(WHAT IS NEEDED)
In the records below, find the line with "Task: Customize the" and repeat it and every line after it, exactly, without any pictures.

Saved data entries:
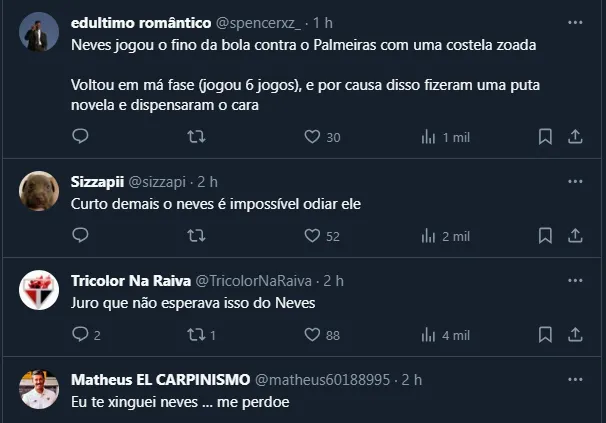Like the tweet by Sizzapii
606x423 pixels.
(311, 236)
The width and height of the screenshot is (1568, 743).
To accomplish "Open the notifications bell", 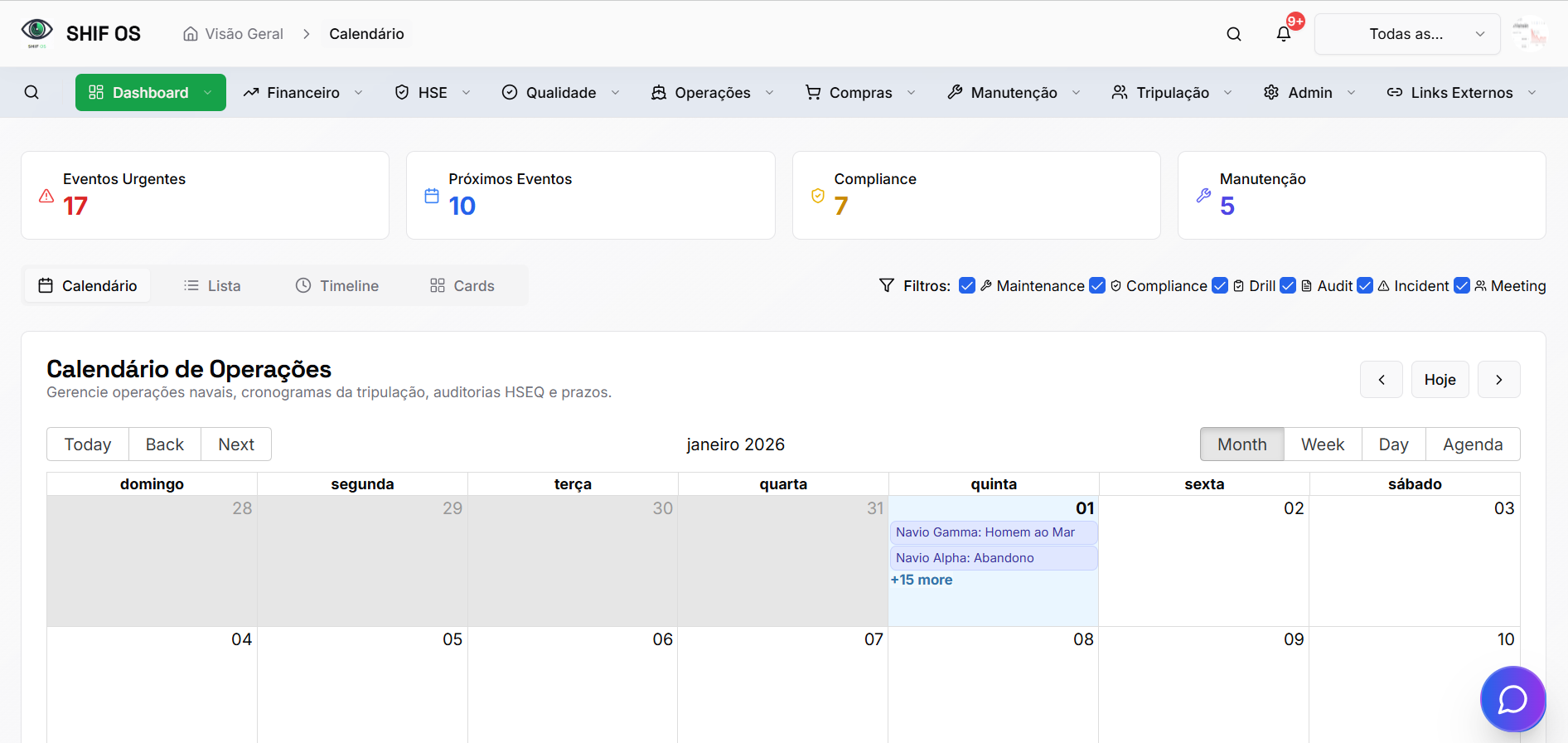I will coord(1283,34).
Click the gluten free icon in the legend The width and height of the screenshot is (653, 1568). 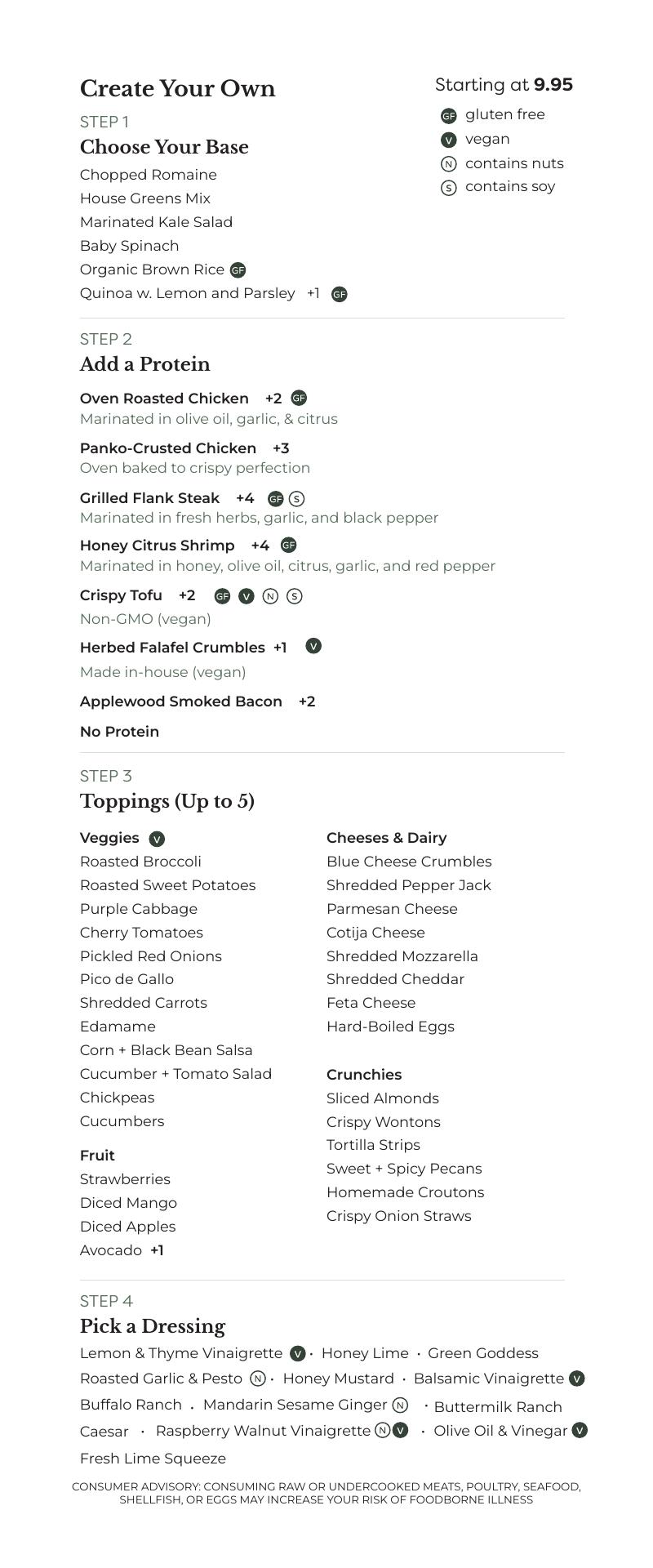tap(448, 116)
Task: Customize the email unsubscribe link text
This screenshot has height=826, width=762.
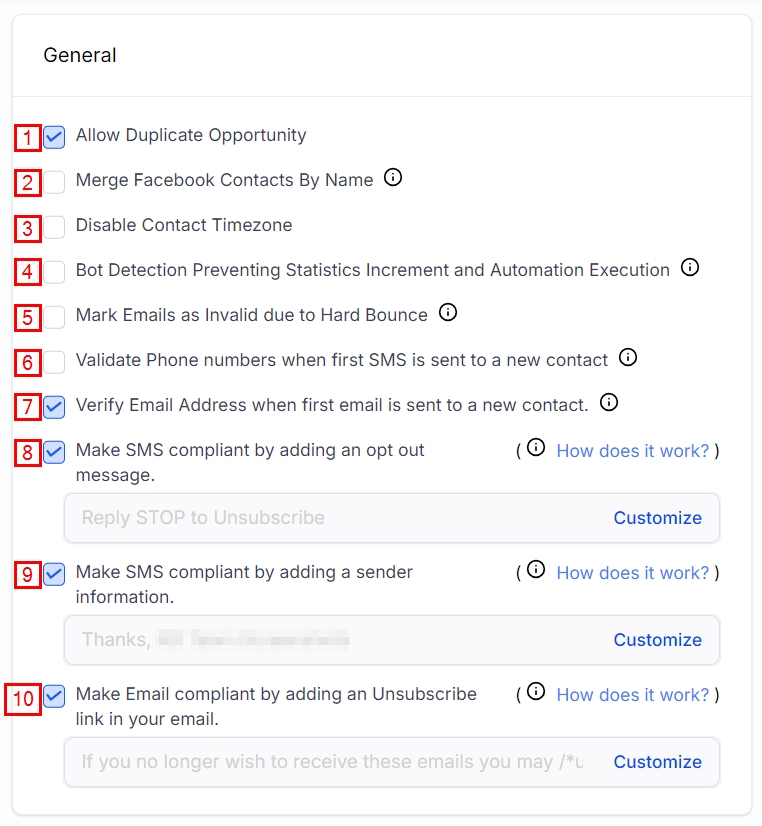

(SOLUTION)
Task: Customize the email unsubscribe link text
This screenshot has height=826, width=762.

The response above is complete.